**TASK TO CARRY OUT**
Could you return the report below on federal plans for Los Angeles homelessness, word for word and in full?

CommentsCITY LAB REPORT--This week, senior Trump administration officials are making their way to Los Angeles as part of the president’s high-profile promise to intervene in California’s homelessness crisis.
Federal officials are discussing the possibility of razing encampments and relocating hundreds or thousands of unhoused people—tactics that homeless advocates insist have no legal grounds under federal law.
One option under discussion is to use a former government building just outside Los Angeles to house (or detain) people now living in Skid Row in downtown L.A., where some 8,000 to 11,000 people are typically living on the streets. Federal officials have already reportedly toured the facility, the former West Coast headquarters of the Federal Aviation Administration, located 20 miles away in Hawthorne, California.
But a review of public records shows that the government previously rejected two efforts by advocacy groups to use the former Federal Aviation Administration building to serve the homeless.

**ROWS**
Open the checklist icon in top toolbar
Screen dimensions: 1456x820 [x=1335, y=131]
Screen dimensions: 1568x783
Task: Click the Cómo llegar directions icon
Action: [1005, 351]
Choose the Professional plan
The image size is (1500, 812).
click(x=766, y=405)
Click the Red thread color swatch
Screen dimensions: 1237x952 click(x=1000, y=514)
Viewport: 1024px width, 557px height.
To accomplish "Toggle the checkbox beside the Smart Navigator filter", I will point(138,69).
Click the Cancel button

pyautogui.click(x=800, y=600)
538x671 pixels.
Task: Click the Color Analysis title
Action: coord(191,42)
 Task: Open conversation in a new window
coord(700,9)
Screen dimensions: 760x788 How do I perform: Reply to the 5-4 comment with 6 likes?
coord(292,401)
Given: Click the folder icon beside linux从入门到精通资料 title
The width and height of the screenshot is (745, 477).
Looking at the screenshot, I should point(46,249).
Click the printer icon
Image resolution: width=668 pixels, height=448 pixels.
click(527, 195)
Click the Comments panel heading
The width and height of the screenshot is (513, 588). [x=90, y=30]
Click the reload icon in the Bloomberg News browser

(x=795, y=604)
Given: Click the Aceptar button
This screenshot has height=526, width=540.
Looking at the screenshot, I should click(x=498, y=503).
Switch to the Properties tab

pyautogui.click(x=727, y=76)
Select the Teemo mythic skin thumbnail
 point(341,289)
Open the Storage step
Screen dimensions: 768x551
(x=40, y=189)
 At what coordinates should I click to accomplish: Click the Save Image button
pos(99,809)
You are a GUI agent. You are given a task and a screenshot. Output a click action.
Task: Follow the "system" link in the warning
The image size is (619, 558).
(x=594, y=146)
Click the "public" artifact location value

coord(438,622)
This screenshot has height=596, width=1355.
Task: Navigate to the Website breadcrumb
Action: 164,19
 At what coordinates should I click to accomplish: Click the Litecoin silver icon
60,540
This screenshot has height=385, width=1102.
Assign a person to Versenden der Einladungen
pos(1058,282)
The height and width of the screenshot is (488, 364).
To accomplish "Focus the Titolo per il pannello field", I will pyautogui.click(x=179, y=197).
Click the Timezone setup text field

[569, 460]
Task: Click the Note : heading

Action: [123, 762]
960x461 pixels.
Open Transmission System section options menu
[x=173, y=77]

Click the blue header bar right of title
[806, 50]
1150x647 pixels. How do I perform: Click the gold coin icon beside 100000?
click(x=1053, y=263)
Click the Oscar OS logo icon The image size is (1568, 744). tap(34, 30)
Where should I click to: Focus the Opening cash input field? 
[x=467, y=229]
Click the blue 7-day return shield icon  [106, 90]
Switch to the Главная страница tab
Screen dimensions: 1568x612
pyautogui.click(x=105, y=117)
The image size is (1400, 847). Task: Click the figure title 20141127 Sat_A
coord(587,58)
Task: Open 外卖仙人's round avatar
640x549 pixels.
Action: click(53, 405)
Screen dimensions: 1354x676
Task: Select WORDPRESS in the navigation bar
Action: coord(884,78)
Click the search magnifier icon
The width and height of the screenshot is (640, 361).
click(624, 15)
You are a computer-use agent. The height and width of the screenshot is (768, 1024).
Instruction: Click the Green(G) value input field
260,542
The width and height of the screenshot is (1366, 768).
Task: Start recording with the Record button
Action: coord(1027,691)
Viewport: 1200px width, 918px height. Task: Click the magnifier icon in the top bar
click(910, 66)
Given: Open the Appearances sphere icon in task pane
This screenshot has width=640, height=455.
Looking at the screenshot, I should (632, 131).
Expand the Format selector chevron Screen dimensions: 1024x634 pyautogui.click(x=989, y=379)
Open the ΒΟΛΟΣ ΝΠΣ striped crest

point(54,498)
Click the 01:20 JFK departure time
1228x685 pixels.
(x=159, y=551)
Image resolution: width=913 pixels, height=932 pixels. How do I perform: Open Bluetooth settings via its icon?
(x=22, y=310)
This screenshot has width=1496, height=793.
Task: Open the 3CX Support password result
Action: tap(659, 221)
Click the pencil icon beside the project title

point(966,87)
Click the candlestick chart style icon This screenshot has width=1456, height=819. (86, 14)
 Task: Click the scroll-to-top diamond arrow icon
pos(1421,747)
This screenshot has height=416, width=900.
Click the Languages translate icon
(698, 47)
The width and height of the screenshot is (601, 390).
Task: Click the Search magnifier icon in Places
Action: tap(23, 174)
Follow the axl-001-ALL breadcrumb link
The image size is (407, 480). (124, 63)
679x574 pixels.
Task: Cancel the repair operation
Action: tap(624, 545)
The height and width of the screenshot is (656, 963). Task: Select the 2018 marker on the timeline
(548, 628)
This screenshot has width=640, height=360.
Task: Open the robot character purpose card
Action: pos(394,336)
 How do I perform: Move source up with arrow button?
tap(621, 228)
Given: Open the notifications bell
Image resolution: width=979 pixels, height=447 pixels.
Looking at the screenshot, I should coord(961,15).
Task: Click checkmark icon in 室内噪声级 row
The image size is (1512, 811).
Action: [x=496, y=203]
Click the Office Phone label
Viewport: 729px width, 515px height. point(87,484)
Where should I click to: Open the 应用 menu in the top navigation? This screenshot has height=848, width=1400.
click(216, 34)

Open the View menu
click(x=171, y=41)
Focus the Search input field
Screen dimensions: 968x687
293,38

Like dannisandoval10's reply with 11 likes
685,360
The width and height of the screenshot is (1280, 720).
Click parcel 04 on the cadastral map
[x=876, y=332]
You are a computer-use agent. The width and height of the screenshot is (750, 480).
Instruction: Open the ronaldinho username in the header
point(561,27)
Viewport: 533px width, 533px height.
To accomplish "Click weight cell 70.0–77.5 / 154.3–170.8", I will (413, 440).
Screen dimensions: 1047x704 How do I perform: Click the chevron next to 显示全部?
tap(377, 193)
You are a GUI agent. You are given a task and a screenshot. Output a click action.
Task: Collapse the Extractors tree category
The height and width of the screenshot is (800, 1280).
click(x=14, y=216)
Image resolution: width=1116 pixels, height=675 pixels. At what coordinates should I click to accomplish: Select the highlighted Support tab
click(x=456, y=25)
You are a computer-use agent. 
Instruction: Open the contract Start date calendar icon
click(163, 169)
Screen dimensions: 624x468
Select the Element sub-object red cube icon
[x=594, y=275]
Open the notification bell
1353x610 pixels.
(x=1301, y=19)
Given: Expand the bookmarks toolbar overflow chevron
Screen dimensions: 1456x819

**COMPLETE OUTPUT**
CommentsCITY LAB REPORT--This week, senior Trump administration officials are making their way to Los Angeles as part of the president’s high-profile promise to intervene in California’s homelessness crisis.
Federal officials are discussing the possibility of razing encampments and relocating hundreds or thousands of unhoused people—tactics that homeless advocates insist have no legal grounds under federal law.
One option under discussion is to use a former government building just outside Los Angeles to house (or detain) people now living in Skid Row in downtown L.A., where some 8,000 to 11,000 people are typically living on the streets. Federal officials have already reportedly toured the facility, the former West Coast headquarters of the Federal Aviation Administration, located 20 miles away in Hawthorne, California.
But a review of public records shows that the government previously rejected two efforts by advocacy groups to use the former Federal Aviation Administration building to serve the homeless.